• [Work order] Write out, word for word, everything from the line containing "This screenshot has width=740, height=740." down to the line containing "total-gamma-label: Total Gamma : is", including both of those lines and none of the other items.

+++ Exercise data +++

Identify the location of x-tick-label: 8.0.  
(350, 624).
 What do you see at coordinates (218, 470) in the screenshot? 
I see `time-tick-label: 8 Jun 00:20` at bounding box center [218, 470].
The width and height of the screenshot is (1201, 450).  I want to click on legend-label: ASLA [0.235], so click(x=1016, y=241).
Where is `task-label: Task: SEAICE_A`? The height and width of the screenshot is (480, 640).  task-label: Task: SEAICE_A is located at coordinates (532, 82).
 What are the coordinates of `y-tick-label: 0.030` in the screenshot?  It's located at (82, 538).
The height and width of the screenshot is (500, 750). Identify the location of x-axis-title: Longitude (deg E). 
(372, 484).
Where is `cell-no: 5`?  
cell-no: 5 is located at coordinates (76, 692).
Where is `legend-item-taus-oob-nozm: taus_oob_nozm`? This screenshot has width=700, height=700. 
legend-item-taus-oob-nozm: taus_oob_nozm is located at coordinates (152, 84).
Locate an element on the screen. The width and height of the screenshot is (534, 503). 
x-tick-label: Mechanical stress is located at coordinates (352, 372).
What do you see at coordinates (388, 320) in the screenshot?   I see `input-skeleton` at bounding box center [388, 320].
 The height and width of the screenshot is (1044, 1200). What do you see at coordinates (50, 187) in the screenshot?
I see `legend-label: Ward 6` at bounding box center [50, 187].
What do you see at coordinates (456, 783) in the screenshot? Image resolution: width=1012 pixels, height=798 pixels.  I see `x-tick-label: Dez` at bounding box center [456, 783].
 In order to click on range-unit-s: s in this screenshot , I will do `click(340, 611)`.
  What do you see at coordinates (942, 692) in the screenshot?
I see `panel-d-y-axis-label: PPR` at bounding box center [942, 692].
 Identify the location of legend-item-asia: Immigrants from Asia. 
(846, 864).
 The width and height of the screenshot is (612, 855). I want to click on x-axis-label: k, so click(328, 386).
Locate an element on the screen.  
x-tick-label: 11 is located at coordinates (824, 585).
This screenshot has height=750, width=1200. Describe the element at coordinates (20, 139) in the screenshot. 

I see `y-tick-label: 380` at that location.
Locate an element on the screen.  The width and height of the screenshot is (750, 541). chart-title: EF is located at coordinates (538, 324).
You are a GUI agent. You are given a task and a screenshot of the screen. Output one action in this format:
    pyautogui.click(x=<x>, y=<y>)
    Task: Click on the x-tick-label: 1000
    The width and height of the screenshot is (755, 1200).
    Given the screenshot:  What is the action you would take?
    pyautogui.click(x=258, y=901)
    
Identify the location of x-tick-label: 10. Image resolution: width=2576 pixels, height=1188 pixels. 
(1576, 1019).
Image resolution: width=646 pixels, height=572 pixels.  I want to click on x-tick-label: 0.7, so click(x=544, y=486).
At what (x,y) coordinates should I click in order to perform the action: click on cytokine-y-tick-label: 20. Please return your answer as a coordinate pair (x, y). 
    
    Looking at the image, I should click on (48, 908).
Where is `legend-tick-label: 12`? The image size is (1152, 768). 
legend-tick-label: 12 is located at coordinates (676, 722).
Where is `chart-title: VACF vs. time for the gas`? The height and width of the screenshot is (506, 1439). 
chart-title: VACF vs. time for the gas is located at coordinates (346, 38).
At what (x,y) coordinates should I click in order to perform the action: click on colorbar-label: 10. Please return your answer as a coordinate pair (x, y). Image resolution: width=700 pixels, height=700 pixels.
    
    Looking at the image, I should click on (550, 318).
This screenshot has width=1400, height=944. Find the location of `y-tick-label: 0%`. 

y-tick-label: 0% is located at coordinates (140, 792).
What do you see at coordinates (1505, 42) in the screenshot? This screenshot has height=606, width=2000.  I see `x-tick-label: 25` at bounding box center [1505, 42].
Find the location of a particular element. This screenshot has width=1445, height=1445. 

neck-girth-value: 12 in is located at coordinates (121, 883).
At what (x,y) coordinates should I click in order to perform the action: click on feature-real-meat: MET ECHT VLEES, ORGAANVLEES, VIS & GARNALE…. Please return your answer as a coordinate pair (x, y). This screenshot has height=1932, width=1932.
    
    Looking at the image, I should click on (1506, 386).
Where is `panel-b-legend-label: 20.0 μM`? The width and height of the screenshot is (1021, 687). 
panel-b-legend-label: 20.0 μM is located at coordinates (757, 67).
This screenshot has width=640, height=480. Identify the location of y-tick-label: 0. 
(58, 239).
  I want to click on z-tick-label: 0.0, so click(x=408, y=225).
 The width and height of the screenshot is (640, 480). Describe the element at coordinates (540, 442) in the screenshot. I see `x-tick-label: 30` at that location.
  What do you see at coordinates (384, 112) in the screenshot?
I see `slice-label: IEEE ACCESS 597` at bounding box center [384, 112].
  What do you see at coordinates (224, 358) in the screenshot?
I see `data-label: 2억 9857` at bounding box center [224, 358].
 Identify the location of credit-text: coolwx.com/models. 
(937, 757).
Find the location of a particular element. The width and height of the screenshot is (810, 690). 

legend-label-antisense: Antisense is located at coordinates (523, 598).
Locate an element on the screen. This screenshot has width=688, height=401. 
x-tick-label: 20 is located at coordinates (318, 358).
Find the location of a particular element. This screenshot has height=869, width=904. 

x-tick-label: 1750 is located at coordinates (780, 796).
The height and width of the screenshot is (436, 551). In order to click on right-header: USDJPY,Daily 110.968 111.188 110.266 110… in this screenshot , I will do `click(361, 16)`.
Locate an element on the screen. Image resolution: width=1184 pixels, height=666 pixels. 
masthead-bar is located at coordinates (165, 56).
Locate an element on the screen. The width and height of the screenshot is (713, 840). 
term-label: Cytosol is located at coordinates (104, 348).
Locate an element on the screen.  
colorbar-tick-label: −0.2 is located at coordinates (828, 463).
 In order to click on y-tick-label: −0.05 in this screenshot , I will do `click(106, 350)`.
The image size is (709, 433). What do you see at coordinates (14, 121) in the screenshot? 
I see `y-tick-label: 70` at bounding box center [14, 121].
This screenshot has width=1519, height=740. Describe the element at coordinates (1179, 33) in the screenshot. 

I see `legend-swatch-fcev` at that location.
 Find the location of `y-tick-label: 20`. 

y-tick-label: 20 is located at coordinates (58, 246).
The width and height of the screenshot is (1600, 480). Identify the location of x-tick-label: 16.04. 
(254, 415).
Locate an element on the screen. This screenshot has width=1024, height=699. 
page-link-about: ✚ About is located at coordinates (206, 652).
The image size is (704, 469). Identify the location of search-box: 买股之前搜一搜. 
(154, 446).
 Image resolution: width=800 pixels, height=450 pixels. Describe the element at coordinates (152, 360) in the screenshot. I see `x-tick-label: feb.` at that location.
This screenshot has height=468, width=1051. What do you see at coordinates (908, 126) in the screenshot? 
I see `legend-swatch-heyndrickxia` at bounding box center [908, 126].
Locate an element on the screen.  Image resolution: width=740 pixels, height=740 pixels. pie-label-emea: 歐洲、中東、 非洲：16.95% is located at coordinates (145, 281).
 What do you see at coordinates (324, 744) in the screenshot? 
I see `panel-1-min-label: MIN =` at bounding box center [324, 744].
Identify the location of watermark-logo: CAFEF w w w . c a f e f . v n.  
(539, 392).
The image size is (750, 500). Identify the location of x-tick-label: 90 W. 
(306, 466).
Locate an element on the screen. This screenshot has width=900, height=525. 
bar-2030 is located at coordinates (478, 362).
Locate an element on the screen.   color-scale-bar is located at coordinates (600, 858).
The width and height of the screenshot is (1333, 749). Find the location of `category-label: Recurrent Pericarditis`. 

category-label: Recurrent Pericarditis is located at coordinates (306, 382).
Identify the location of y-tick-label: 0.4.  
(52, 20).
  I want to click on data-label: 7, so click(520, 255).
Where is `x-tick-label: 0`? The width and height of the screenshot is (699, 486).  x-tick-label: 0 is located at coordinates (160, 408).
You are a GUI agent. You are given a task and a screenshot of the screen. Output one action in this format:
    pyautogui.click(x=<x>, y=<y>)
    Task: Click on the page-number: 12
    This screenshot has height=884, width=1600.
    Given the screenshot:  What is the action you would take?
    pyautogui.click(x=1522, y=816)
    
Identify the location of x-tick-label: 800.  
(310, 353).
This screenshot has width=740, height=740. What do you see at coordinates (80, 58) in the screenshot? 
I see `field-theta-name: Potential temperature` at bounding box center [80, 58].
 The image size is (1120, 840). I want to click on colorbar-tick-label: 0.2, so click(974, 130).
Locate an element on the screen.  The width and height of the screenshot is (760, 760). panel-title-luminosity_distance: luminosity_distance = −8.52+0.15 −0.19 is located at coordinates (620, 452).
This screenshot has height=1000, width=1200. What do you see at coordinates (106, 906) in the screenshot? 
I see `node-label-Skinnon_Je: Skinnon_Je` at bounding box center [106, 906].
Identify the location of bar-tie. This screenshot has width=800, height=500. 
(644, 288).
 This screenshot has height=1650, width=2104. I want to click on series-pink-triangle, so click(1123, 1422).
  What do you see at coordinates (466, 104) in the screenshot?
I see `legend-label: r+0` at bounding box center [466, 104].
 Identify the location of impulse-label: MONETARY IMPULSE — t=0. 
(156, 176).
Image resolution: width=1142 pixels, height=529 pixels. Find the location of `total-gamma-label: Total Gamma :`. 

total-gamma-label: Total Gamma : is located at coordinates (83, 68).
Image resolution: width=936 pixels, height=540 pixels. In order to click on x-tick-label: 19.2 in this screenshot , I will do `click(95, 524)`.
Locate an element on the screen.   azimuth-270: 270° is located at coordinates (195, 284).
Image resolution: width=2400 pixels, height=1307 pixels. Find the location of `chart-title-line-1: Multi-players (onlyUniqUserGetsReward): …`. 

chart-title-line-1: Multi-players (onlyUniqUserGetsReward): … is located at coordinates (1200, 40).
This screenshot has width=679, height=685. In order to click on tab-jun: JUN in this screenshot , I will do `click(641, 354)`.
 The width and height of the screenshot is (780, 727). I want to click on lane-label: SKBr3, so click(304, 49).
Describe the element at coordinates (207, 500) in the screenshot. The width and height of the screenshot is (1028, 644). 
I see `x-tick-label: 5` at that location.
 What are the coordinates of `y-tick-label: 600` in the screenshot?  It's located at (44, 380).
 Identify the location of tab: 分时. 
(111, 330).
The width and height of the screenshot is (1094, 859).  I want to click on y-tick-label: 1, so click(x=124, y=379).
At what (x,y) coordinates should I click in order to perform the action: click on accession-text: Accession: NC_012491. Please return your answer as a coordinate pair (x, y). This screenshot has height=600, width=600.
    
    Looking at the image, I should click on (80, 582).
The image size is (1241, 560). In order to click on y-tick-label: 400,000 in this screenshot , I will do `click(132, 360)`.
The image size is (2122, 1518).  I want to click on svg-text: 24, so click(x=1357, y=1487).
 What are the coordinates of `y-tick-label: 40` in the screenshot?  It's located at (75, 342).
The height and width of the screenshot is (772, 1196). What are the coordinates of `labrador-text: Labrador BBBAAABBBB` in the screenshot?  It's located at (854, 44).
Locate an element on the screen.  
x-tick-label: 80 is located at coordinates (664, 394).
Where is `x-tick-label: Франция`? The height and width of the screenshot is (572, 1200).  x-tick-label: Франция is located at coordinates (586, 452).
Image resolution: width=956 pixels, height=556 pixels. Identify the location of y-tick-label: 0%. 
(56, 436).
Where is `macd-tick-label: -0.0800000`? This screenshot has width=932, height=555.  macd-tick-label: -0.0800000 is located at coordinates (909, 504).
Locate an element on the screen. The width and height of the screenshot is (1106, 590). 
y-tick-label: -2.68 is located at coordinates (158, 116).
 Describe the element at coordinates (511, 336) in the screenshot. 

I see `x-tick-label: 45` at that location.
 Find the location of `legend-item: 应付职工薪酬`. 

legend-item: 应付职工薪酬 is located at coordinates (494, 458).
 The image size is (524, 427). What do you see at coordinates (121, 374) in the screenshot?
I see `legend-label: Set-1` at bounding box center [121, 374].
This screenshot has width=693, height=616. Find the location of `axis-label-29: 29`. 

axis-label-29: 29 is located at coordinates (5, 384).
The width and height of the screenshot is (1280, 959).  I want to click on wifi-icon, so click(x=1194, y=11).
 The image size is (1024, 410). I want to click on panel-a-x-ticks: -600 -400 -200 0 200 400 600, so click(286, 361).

+++

• [The completed task]
This screenshot has width=740, height=740. What do you see at coordinates (80, 58) in the screenshot? 
I see `field-theta-name: Potential temperature` at bounding box center [80, 58].
 The image size is (1120, 840). I want to click on colorbar-tick-label: 0.2, so click(974, 130).
Locate an element on the screen.  The width and height of the screenshot is (760, 760). panel-title-luminosity_distance: luminosity_distance = −8.52+0.15 −0.19 is located at coordinates (620, 452).
This screenshot has height=1000, width=1200. What do you see at coordinates (106, 906) in the screenshot? 
I see `node-label-Skinnon_Je: Skinnon_Je` at bounding box center [106, 906].
Identify the location of bar-tie. This screenshot has width=800, height=500. 
(644, 288).
 This screenshot has height=1650, width=2104. I want to click on series-pink-triangle, so click(1123, 1422).
  What do you see at coordinates (466, 104) in the screenshot?
I see `legend-label: r+0` at bounding box center [466, 104].
 Identify the location of impulse-label: MONETARY IMPULSE — t=0. 
(156, 176).
Image resolution: width=1142 pixels, height=529 pixels. Find the location of `total-gamma-label: Total Gamma :`. 

total-gamma-label: Total Gamma : is located at coordinates (83, 68).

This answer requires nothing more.